__Data provided__
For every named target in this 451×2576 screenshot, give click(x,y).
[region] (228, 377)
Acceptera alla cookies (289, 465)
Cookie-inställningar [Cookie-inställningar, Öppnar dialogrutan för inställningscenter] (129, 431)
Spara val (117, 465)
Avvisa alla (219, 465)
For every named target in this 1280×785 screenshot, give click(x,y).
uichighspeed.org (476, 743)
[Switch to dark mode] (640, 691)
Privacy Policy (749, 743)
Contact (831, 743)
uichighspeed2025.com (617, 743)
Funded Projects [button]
==
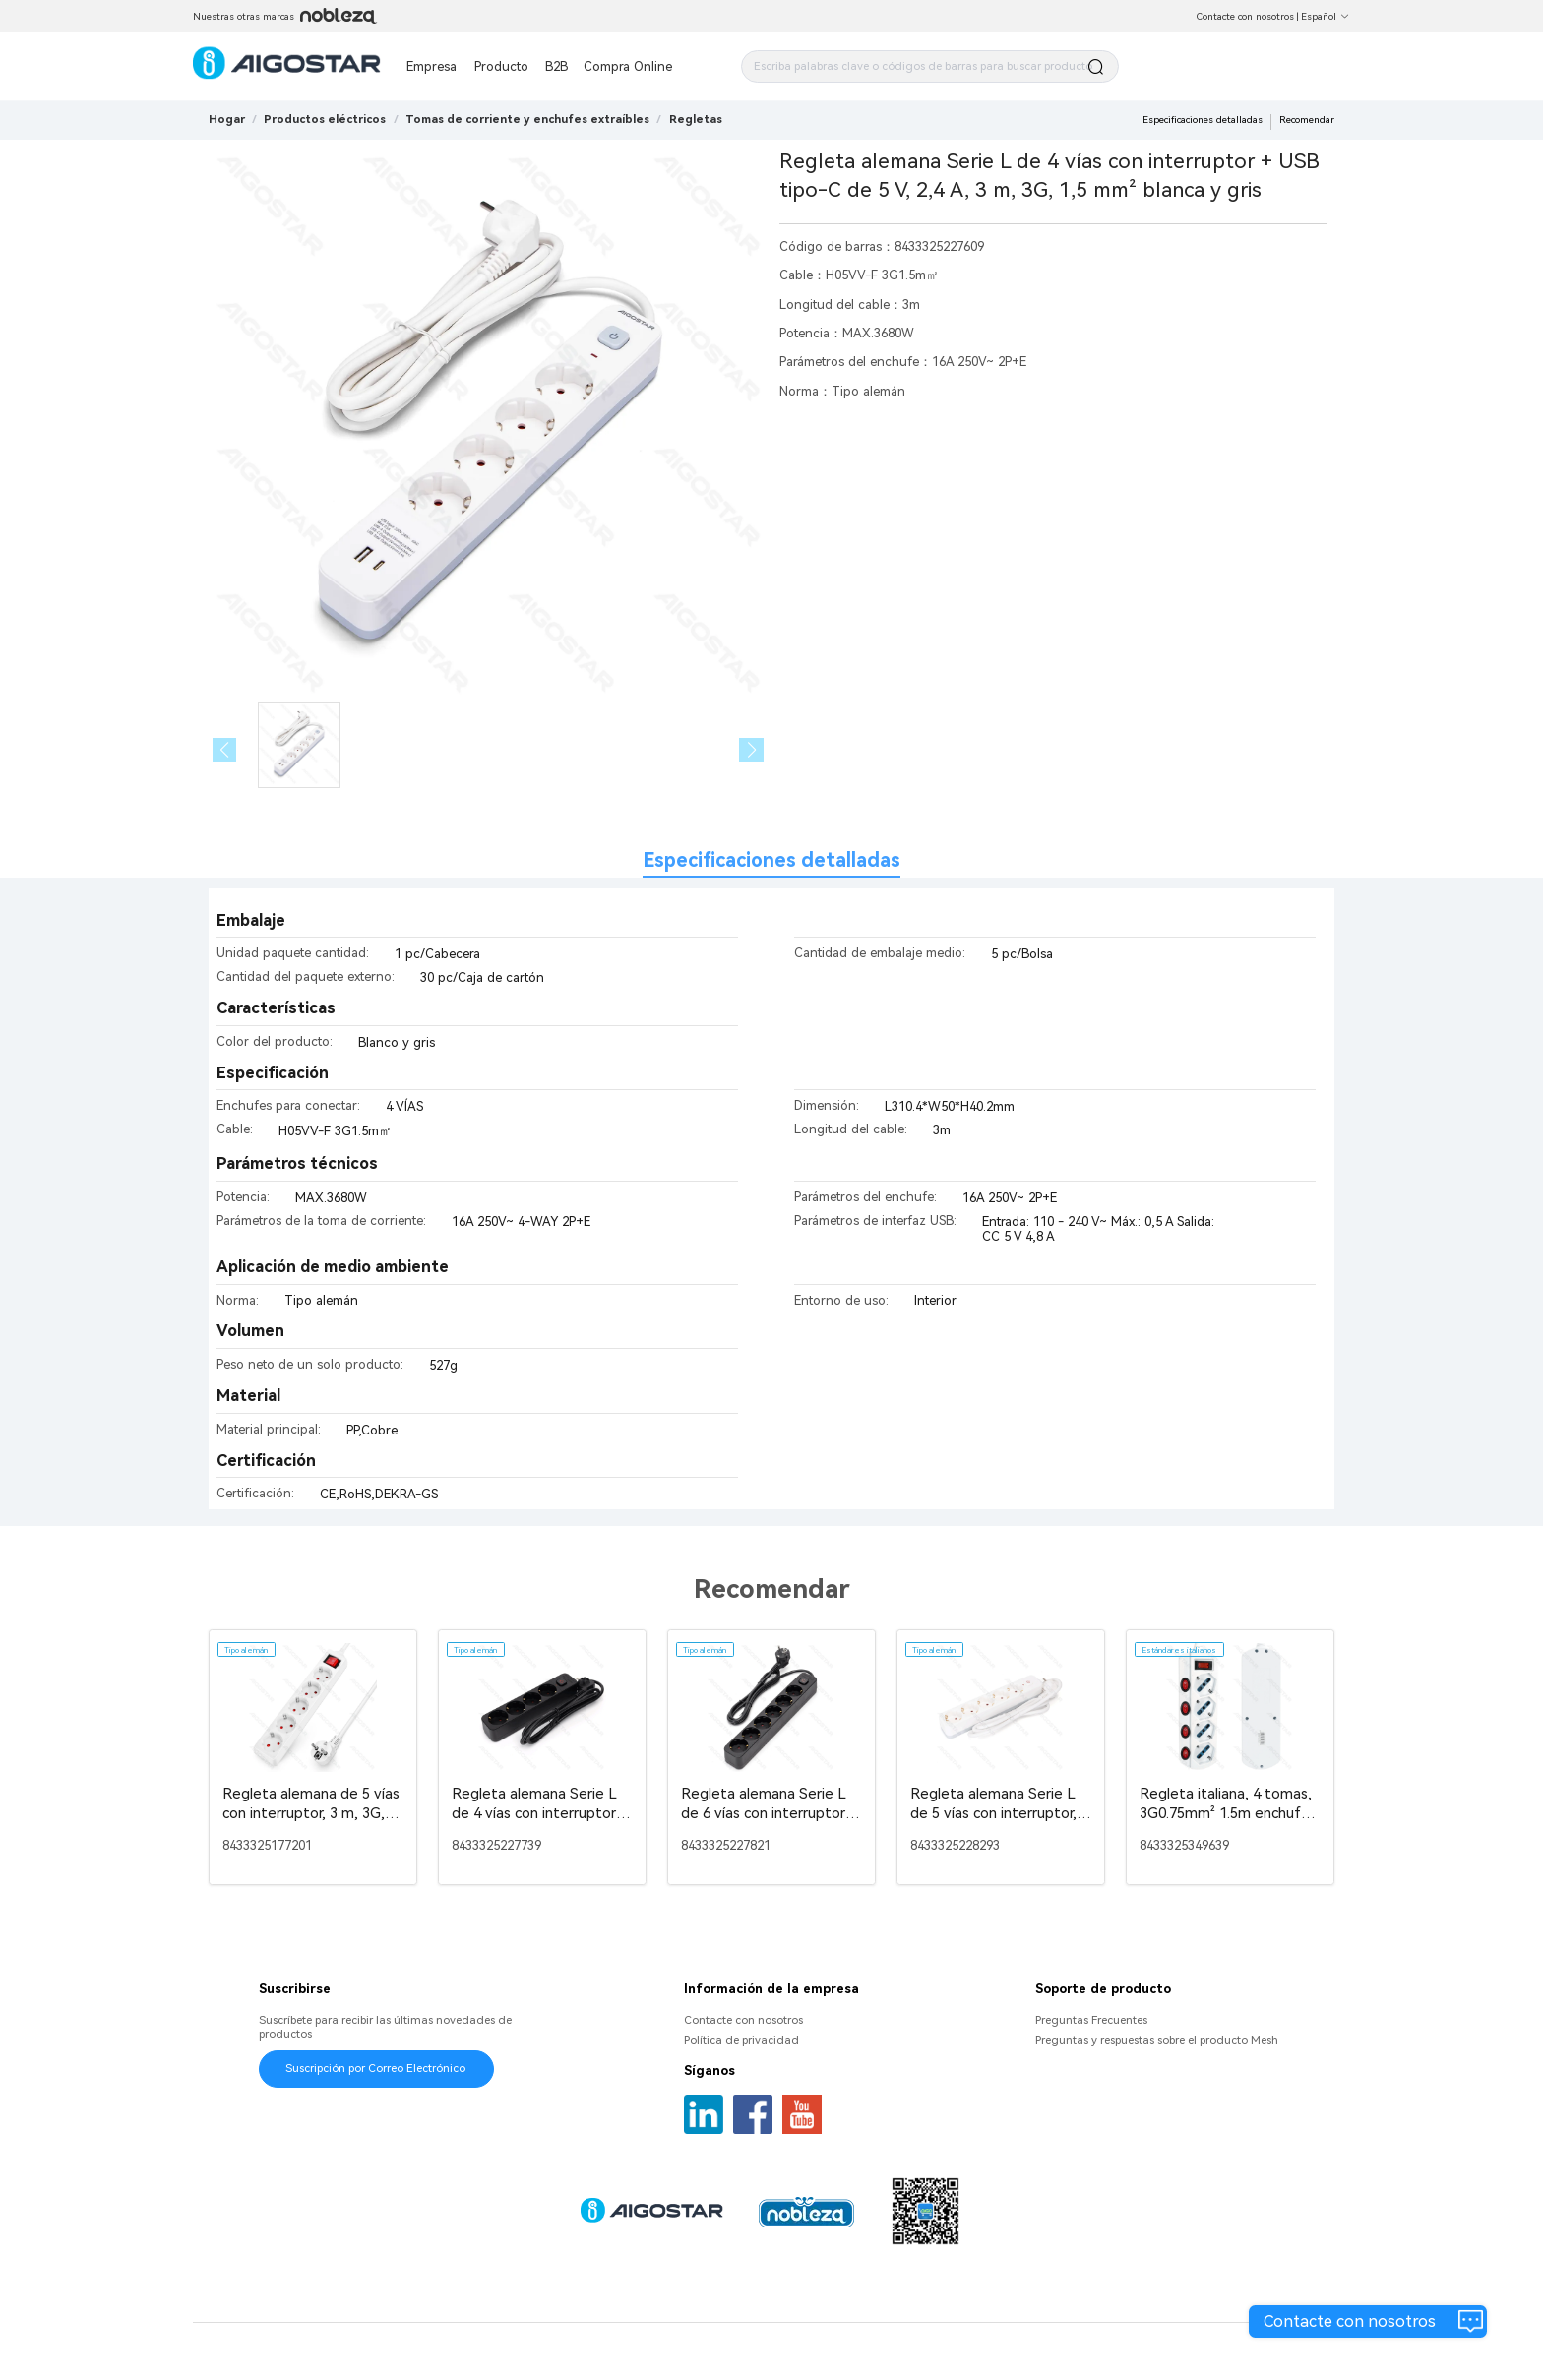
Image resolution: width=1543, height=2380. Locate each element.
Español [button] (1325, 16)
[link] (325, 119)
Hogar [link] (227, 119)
--
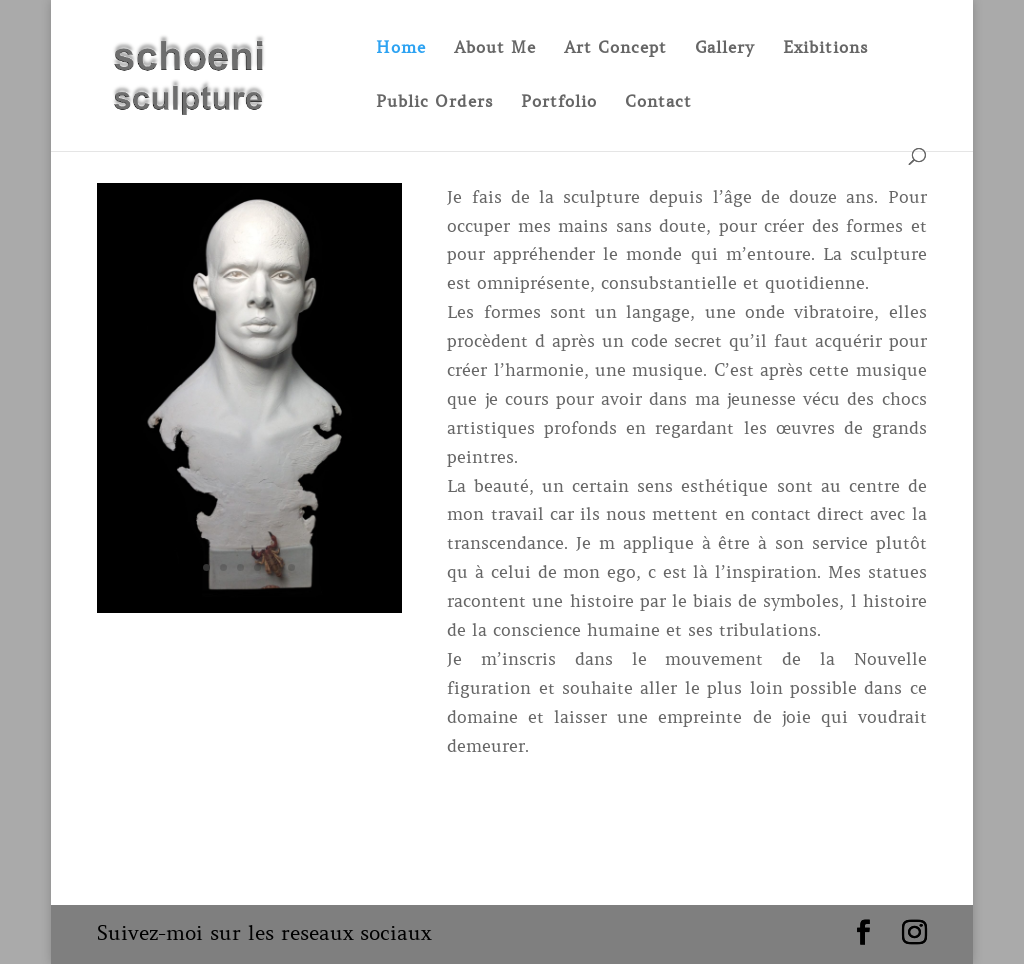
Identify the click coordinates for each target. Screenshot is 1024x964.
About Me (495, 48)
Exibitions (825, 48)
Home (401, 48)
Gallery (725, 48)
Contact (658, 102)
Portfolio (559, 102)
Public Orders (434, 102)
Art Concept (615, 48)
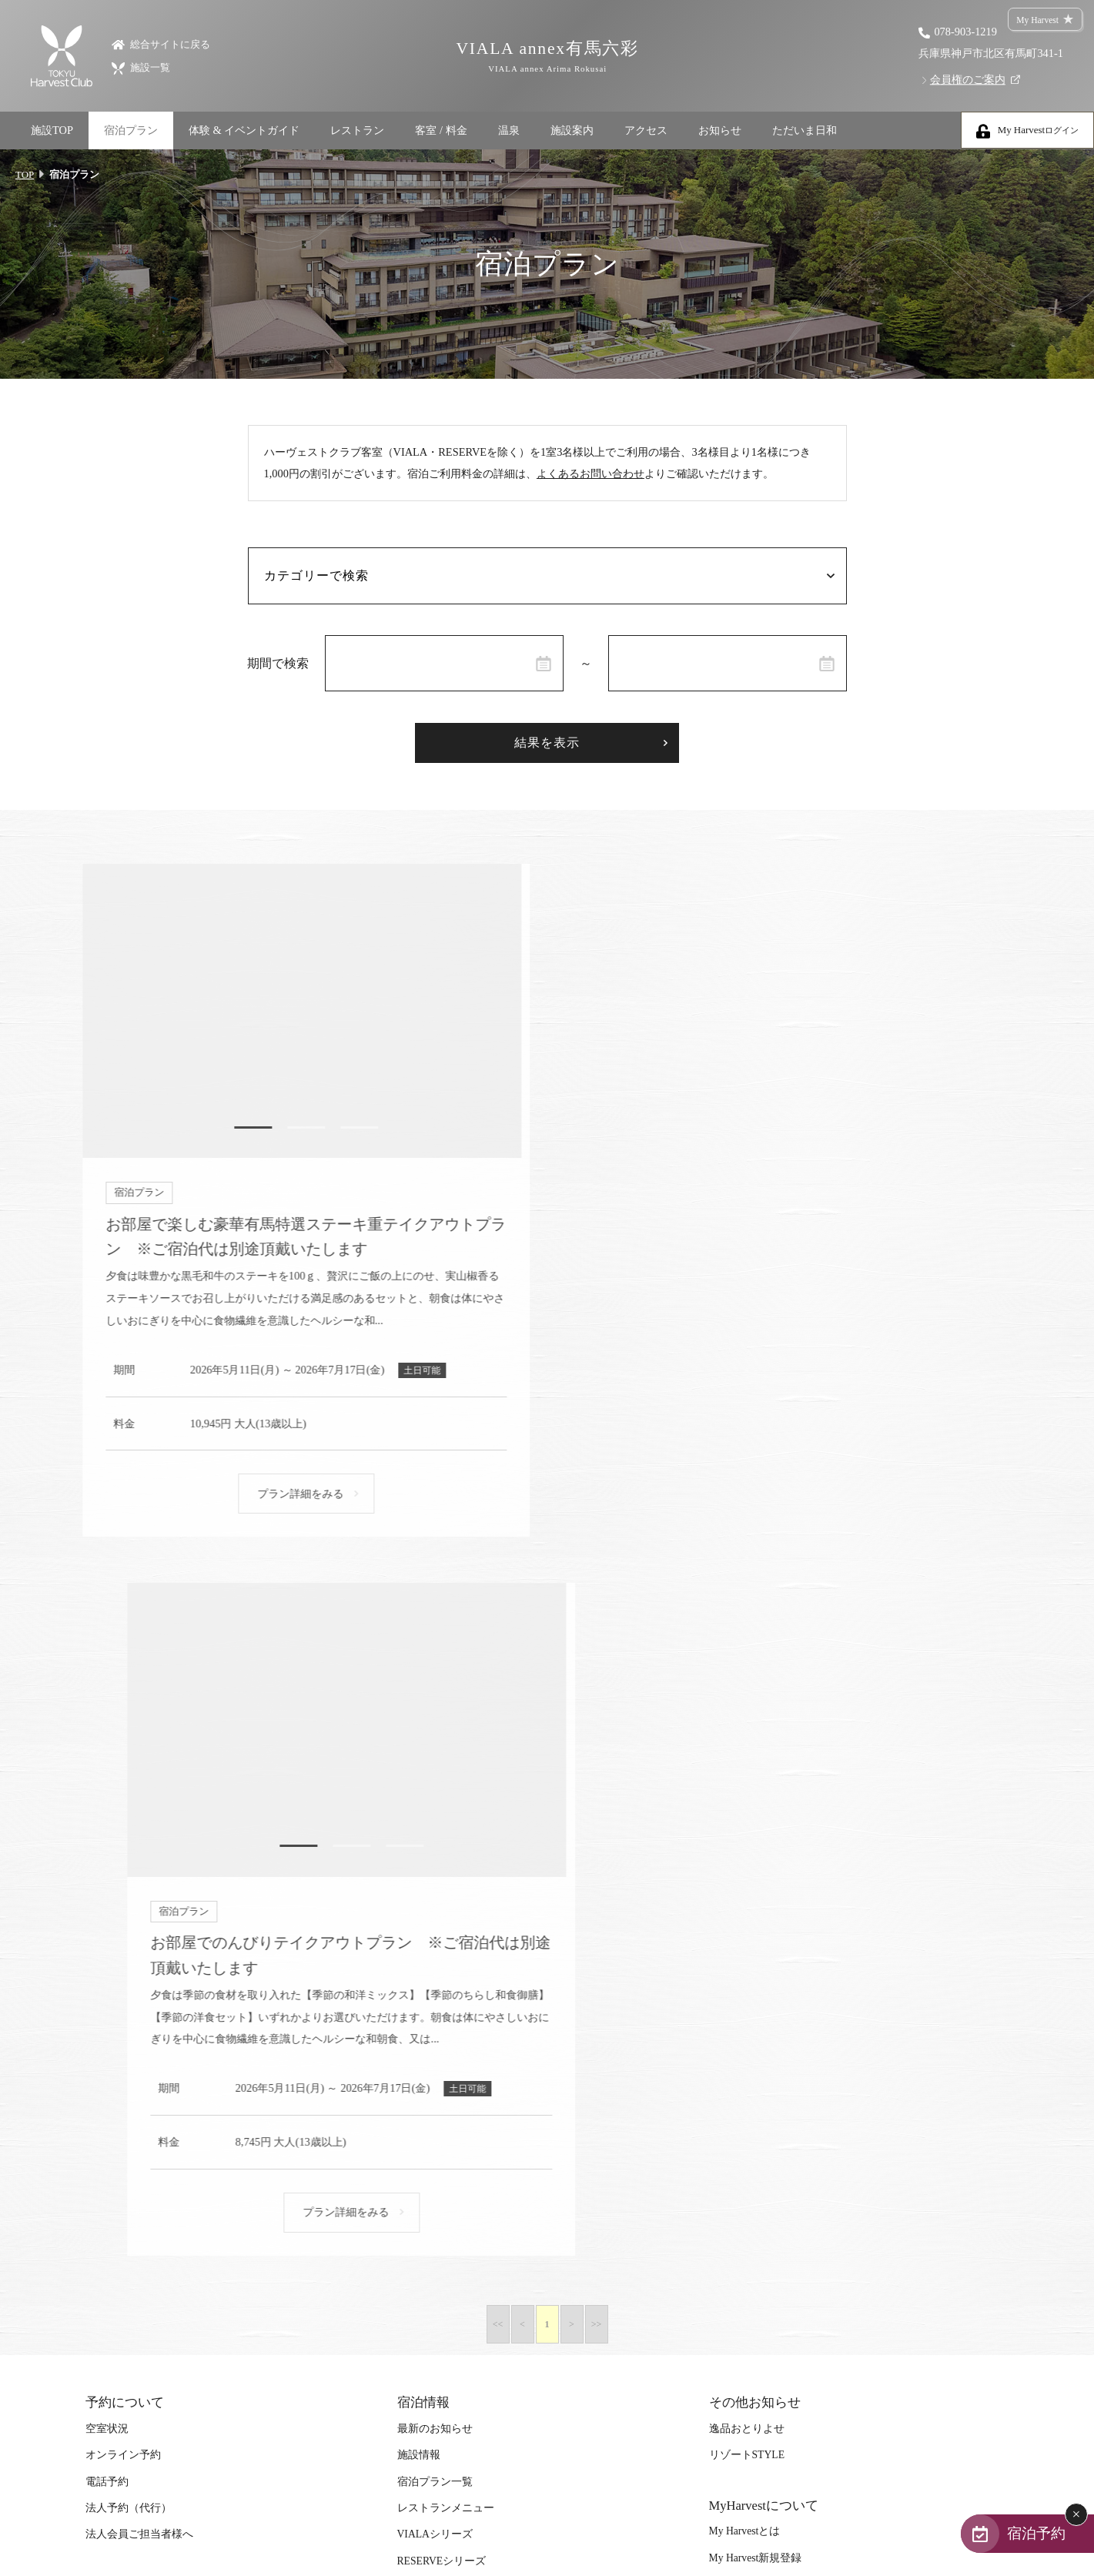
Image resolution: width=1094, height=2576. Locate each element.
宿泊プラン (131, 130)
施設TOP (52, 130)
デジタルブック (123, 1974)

__Aim__
Copy out every line of the material above that contains the string "element". Case counts, so a line qualifies only if its letters match in capitals and lowercase.

__Solution to this task__
Image resolution: width=1543, height=2380. Locate each element.
Image resolution: width=1094, height=2576. Locate each element.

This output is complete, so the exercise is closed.